OpenAIInstrumentor().instrument()

@langwatch.trace(name="Azure OpenAI Call with Direct Community Instrumentation")
def get_creative_idea(topic: str):
    response = client.chat.completions.create(
        model=os.getenv("AZURE_OPENAI_DEPLOYMENT_NAME", "your-deployment-name"), # Use your Azure deployment name
        messages=[
            {"role": "system", "content": "You are an idea generation bot."},
            {"role": "user", "content": f"Generate a creative idea about {topic}."}
        ]
    )
    return response.choices[0].message.content

if __name__ == "__main__":
    subject = "sustainable energy"
    idea = get_creative_idea(subject)
    print(f"Topic: {subject}")
    print(f"AI's Idea: {idea}")

Key points for community instrumentors with Azure OpenAI:

  • These instrumentors often patch the openai library at a global level, meaning all calls from any OpenAI or AzureOpenAI client instance will be captured once instrumented.
  • If using langwatch.setup(instrumentors=[...]), LangWatch handles the instrumentor’s setup.
  • If instrumenting directly (e.g., OpenAIInstrumentor().instrument()), ensure that the TracerProvider used by the instrumentor is the same one LangWatch is exporting from. This typically happens automatically if LangWatch initializes the global provider or if you configure them to use the same explicit provider.

Which Approach to Choose?

  • autotrack_openai_calls() is ideal for targeted instrumentation within specific traces or when you want fine-grained control over which AzureOpenAI client instances are tracked.

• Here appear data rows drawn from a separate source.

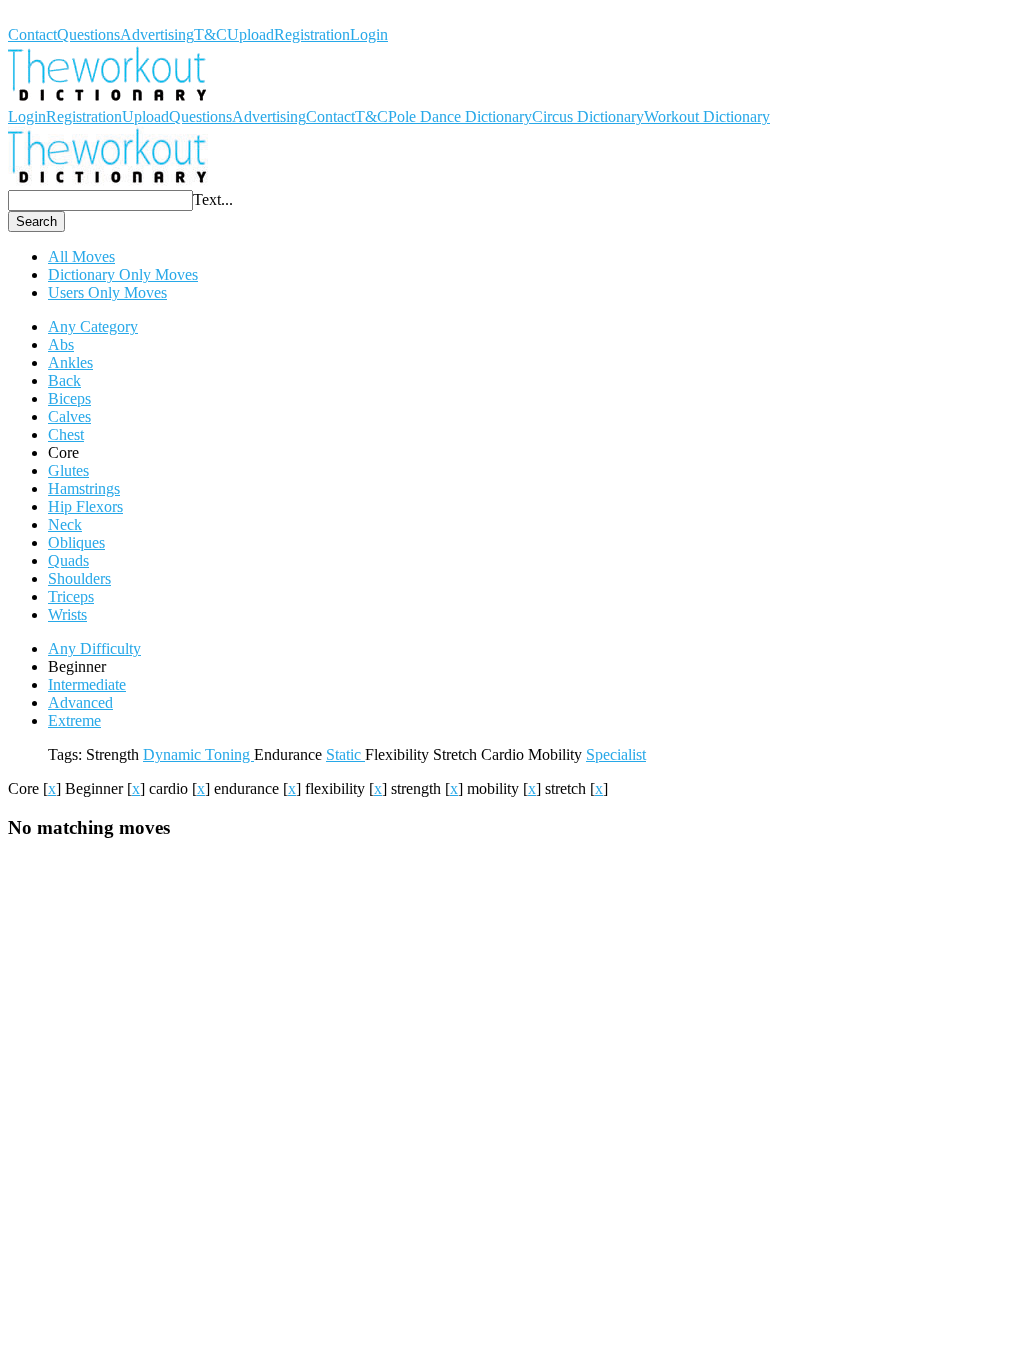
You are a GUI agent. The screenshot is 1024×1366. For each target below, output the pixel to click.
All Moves (81, 256)
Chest (66, 434)
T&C (210, 34)
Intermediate (87, 684)
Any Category (93, 326)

It’s simpler if you’re not deeply invested in a separate OpenTelemetry setup.
  • Community Instrumentors are powerful if you’re already using OpenTelemetry, want to capture Azure OpenAI calls globally across your application, or need to instrument other libraries alongside Azure OpenAI with a consistent OpenTelemetry approach. They provide a more holistic observability solution if you have multiple OpenTelemetry-instrumented components.

Choose the method that best fits your existing setup and instrumentation needs. Both approaches effectively send Azure OpenAI call data to LangWatch for monitoring and analysis.